There are several ways to read in a whole file. Example 4-6 shows one way.
Example 4-6. Reading protein sequence data from a file, take 2
#!/usr/bin/perl -w
# Reading protein sequence data from a file, take 2
# The filename of the file containing the protein sequence data
$proteinfilename = 'NM_021964fragment.pep';
# First we have to "open" the file, and associate
# a "filehandle" with it. We choose the filehandle
# PROTEINFILE for readability.
open(PROTEINFILE, $proteinfilename);
# Now we do the actual reading of the protein sequence data from the file,
# by using the angle brackets < and > to get the input from the
# filehandle.

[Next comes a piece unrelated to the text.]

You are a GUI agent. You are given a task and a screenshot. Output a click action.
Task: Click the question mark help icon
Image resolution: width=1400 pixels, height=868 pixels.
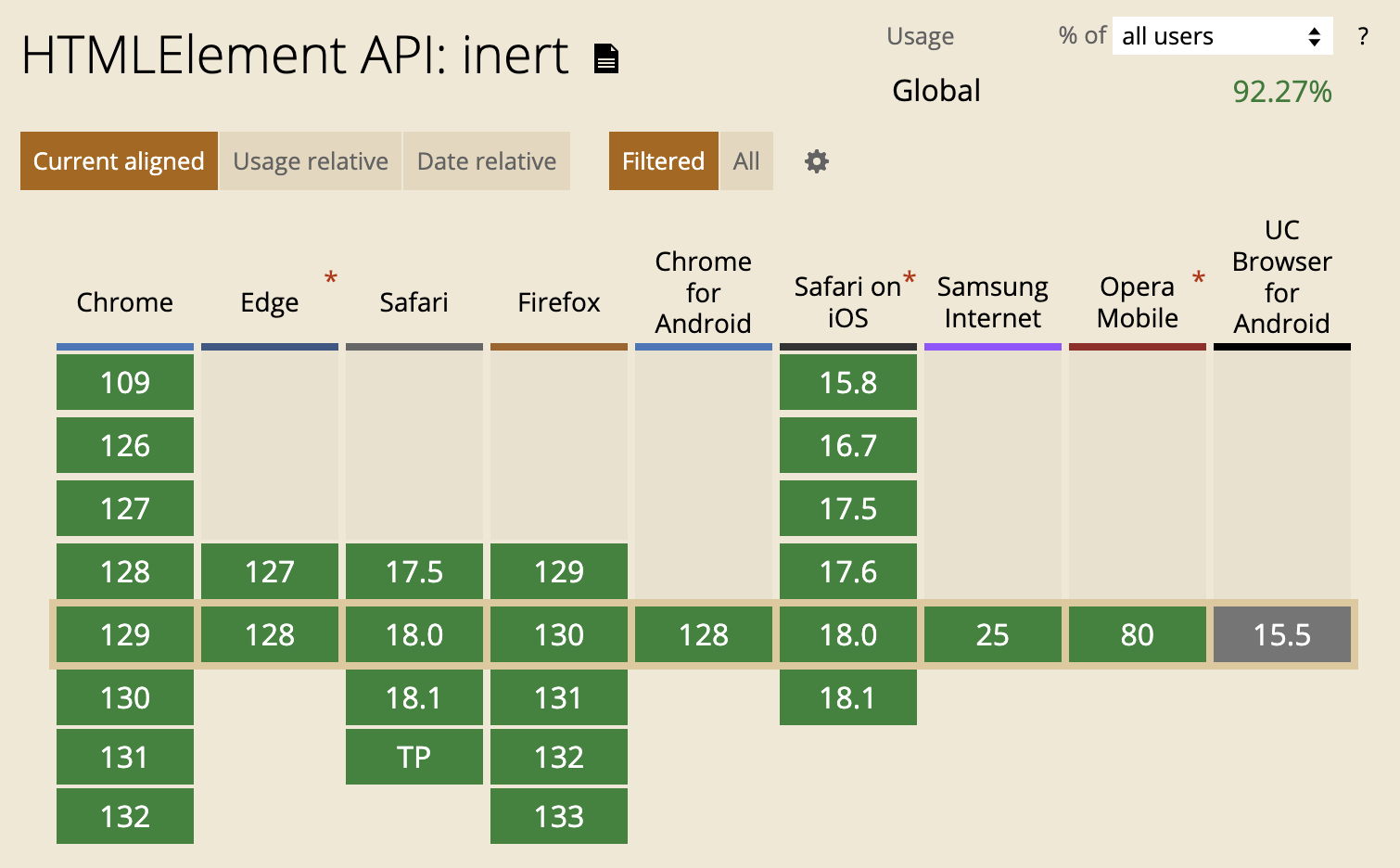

We store the data into our variable $protein.
#
# Since the file has three lines, and since the read only is
# returning one line, we'll read a line and print it, three times.
# First line
$protein = <PROTEINFILE>;
# Print the protein onto the screen
print "\nHere is the first line of the protein file:\n\n";
print $protein;
# Second line
$protein = <PROTEINFILE>;
# Print the protein onto the screen
print "\nHere is the second line of the protein file:\n\n";
print $protein;
# Third line
$protein = <PROTEINFILE>;
# Print the protein onto the screen
print "\nHere is the third line of the protein file:\n\n";
print $protein;
# Now that we've got our data, we can close the file.
close PROTEINFILE;
exit;
Here's the output of Example 4-6:
Here is the first line of the protein file:
MNIDDKLEGLFLKCGGIDEMQSSRTMVVMGGVSGQSTVSGELQD
Here is the second line of the protein file:
SVLQDRSMPHQEILAADEVLQESEMRQQDMISHDELMVHEETVKNDEEQMETHERLPQ
Here is the third line of the protein file:
GLQYALNVPISVKQEITFTDVSEQLMRDKKQIR
The interesting thing about this program is that it shows how reading
from a file works. Every time you read into a scalar variable such as
$protein, the next line of the file is read.
Something is remembering where the previous read was and is picking
it up from there.
On the other hand, the drawbacks of this program are obvious. Having
to write a few lines of code for each line of an input file
isn't convenient. However, there are two Perl features that can
handle this nicely: arrays (in the next section) and loops (in Chapter 5).